There was no debate about the proper construction of, or principles attending, the Civil Liability Act, s 5B. In these circumstances it is not appropriate to discuss those questions at any length. Section 5B must be satisfied before a conclusion of negligence can be drawn. This involves the interplay between the considerations in the section giving weight to each according to the circumstances. The section has a structure similar to the operation of Wyong Shire Council v Shirt , but the terms of the section should be attended to. That said, s 5B operates against the backdrop of the common law of negligence and incorporates concepts derived from the common law. Reference need only be made to Waverley Council v Ferreira [2005] NSWCA 418; Drinkwater v Howarth [2006] NSWCA 222; Council of the City of Liverpool v Turano [2008] NSWCA 270; Roads and Traffic Authority of NSW v Refrigerated Railways Pty Ltd [2009] NSWCA 263; Stojan (No 9) Pty Ltd v Kenway [2009] NSWCA 364; Erwin v Iveco Trunks Australia Ltd [2010] NSWCA 113; Shaw v Thomas [2010] NSWCA 169; Lavesu Pty Ltd v Clark [2010] NSWCA 180.

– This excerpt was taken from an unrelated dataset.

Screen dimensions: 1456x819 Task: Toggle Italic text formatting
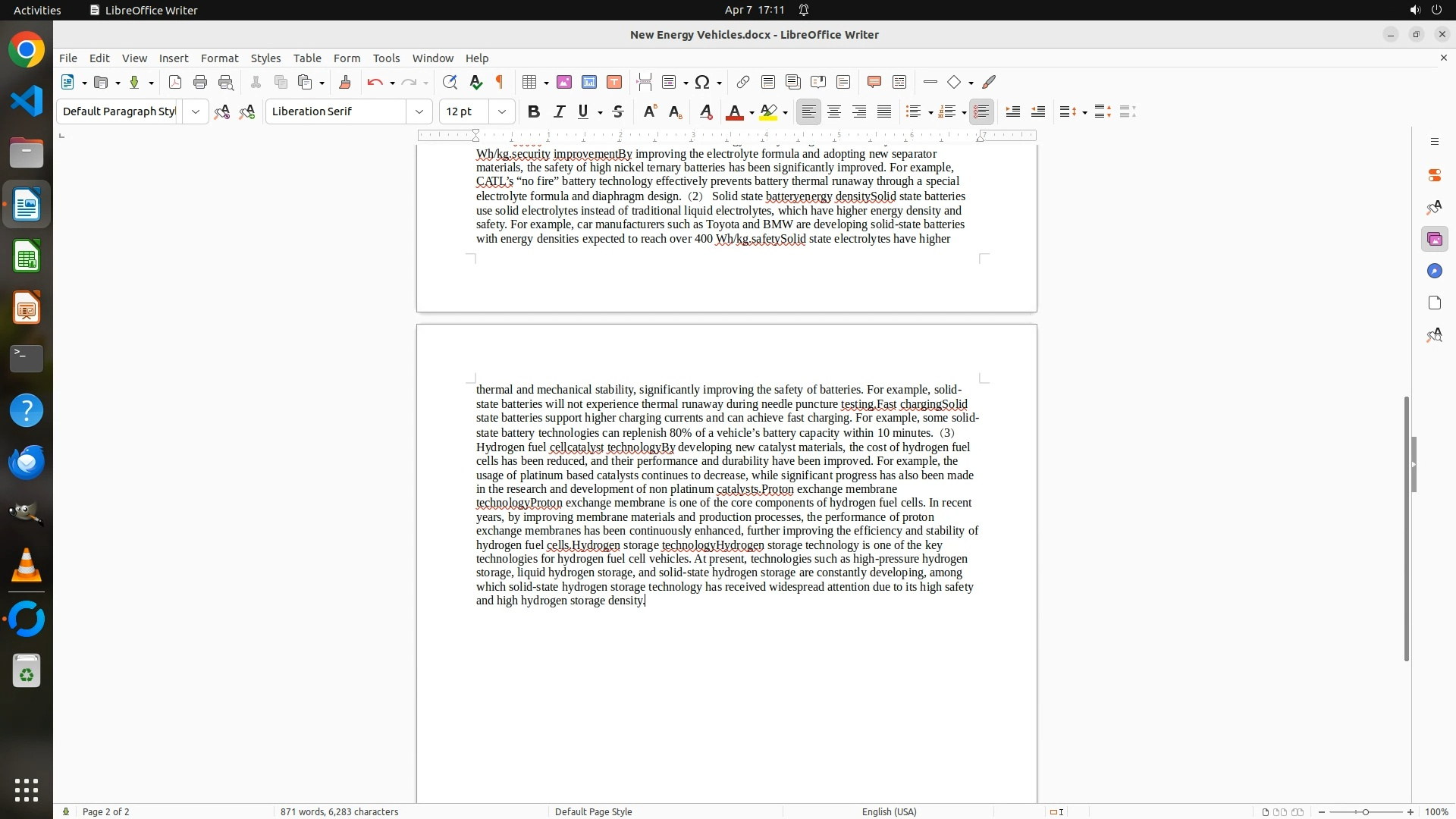[x=559, y=112]
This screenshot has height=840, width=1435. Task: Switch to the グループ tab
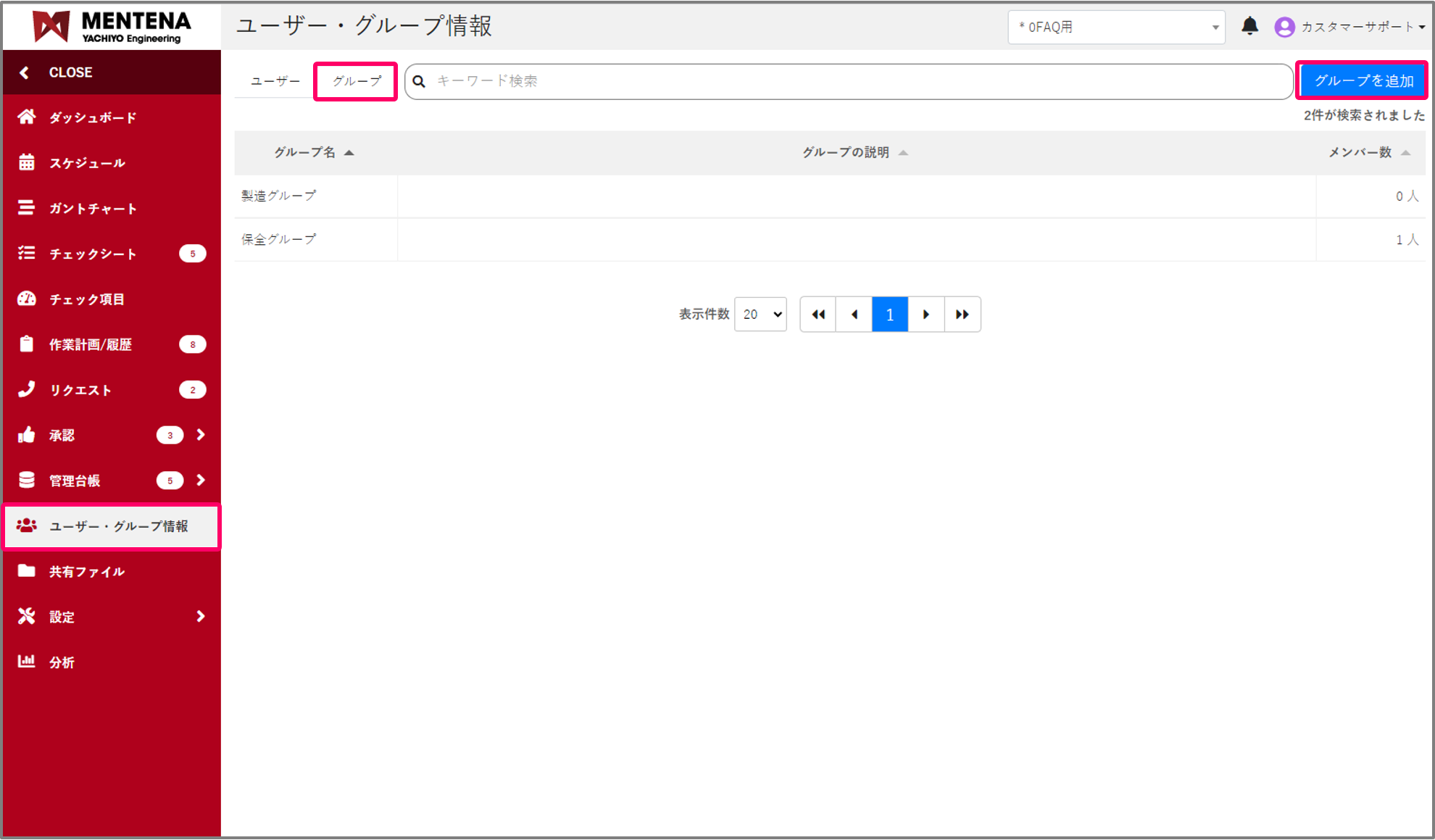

I am unable to conclude that the facts and circumstances satisfy the Civil Liability Act, s 5B and that Mr Dick was negligent in failing to retain an electrician within six weeks. As to Mr Harley, Mr Dick knew of the connection and the need for an electrician. No case was made that Mr Dick assured Mr Harley or led him to believe that an electrician had attended and disconnected the system. The conversation between Mr Harley and Ms Giovenco before he returned to the flats gainsaid that anyway. No case was made that Mr Dick in any way pressured or encouraged Mr Harley to do the work before an electrician was called. Was it a foreseeable and not insignificant risk of which Mr Dick should have been aware and against which he should have taken precaution that Mr Harley might try to deal with the electrical system on the service without an electrician if he (Mr Dick) did not attend to its disconnection promptly?
Mr Dick had not withdrawn his instructions to attend to the leak from the roof. He had not caused the structure on the roof, which was relevant to his instruction, to be made safe to deal with. Nevertheless, Mr Harley had already refused to work on the system because it was connected. If Mr Dick wanted the fixing of the leaking roof completed promptly he should have engaged an electrician promptly. That does not, however, answer the question whether in failing to retain an electrician promptly to disconnect the power he failed to take a reasonable precaution for Mr Dick's or anyone else's safety in respect of a foreseeable and not insignificant risk. For there to be danger or risk required someone to deal with the system either thinking it was disconnected or, if knowing if it was connected, interfering with it without an electrician or without turning the power off. Given Mr Harley's previously expressed attitude, I do not consider that the latter was a foreseeable and not insignificant risk; nor was there any basis to think other persons were likely to deal with the system, and in that respect there was no foreseeable and not insignificant risk. In these circumstances, Mr Dick was not negligent in failing within the weeks that had passed to have the system disconnected: Civil Liability Act , s 5B.
If I be wrong about that the question of causation arises.
The "but for" analysis in s 5D(1)(a) is satisfied because, on this hypothesis, if Mr Dick had not been in breach he would have attended to the disconnection promptly. Mr Harley would not have been dealing with live electricity on the day. Once again, the Civil Liability Act ss 5D(1)(b) and (4) are engaged.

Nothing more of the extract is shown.